When foreign countries sell more to the U.S. than they buy, they often use their excess dollars to purchase Treasury bonds (a.k.a. U.S. government debt). Rather than send back U.S.-produced goods in exchange for foreign imports, we send back pieces of paper promising that the nation will produce enough to make payments later. Before the 1970s, foreigners held only 5% of treasury bonds compared to around 40% today.
Some argue that foreign countries “reinvest” their dollars back into the U.S. economy, but over 95% of this “foreign direct investment” goes toward purchasing existing assets, not building new American industrial capacity. This misunderstanding is parallel to the reckless defense of budget deficits on grounds that borrowing to invest is healthy. Yes, if the federal government were borrowing to make far-sighted investments that would pay dividends to future generations (or, for instance, to win a major war), the debt might be sensible. But that is not what is happening. Instead, we are largely borrowing to fuel consumption. Both arguments—one often made by the right and the other by the left—imply investment and value creation where there is principally consumption billed to the next generation.
Others argue that if China can produce and sell goods more cheaply than America, consuming them is to our benefit. But that is only true in the long run if China is exchanging those goods for American goods in which we have a comparative advantage. In reality, much of China’s cost advantage has been due to suppressed consumption and industrial subsidies, which boost the kind of savings and investment in China that fiscal conservatives, at least in theory, should want to see accruing in the American economy instead.
To close the deficit, our government would need to cut spending or increase taxes, either of which would lower private savings. Were our government to close the budget deficit and stop issuing new bonds, without taking any action to rebalance trade, foreign surplus holders would simply buy existing bonds from our private sector and continue purchasing U.S. assets, earning interest and appreciation that would otherwise accrue to American savers. At the same time, our industrial capacity would continue to decline in the face of trade abuses and unfair competition, resulting in slower productivity, less innovation, fewer quality jobs, more destabilizing inequality, and slower growth. All of these factors, in turn, would make eliminating the budget deficit more difficult and more painful.

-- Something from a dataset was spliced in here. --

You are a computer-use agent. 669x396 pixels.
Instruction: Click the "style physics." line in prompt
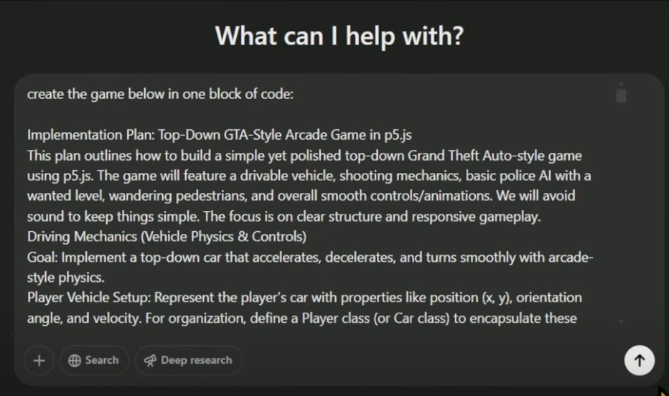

If one is genuinely concerned about the budget deficit and wants to reduce it in the way least damaging to our economy, one should therefore aim to reduce it while also lowering the trade deficit.
The savings and investments afforded China by our trade deficits are already bearing fruit as China overtakes us in several key industries, including many that America pioneered and previously dominated. This shows the obvious difference between short-term consumption and long-term prosperity that some on the right elide. And if those two measures indicated the same thing, why care about government budget deficits if they increase consumption now?
The obvious answer on the budget front is inflation. On the trade front, our deficits should result in our dollar weakening against the currencies of surplus countries whose economies generate more value instead of more debt. But because the dollar is the world’s reserve currency and because our leaders do little in the face of currency manipulation and wage suppression by surplus countries, our dollar has not adjusted…yet. But it is clearly unsustainable for the United States to account for 78% of the total trade deficit of industrial nations. (China, for reference, represents 45% of the world’s trade surplus.)
Our currency is the world’s reserve because of the stability of our government, consistency of our laws, and the relative strength of our economy. But none of those are guaranteed. Our debt has already been downgraded twice, and our leaders do not seem intent on making any major adjustments in response.
Likewise, while America spent most of the twentieth century as the world’s lead innovator and producer, running trade surpluses until around 1970, we have now fallen far behind. Once a defining feature of our economy, America’s advanced technology manufacturing fell from a trade surplus of $38 billion in 1991 to a trade deficit of $243 billion in 2022. Even as a share of U.S. manufactured exports, high-technology goods fell from a 30% share in 2007 to 18% in 2022.
To lower or eliminate the budget deficit without tanking private savings, America must return to producing at least as much as it consumes. Our persistent and growing trade deficit means that, on net, our nation isn’t doing that. If we are going to work our way out of the red without selling off our country, we need to acknowledge and address both deficits together.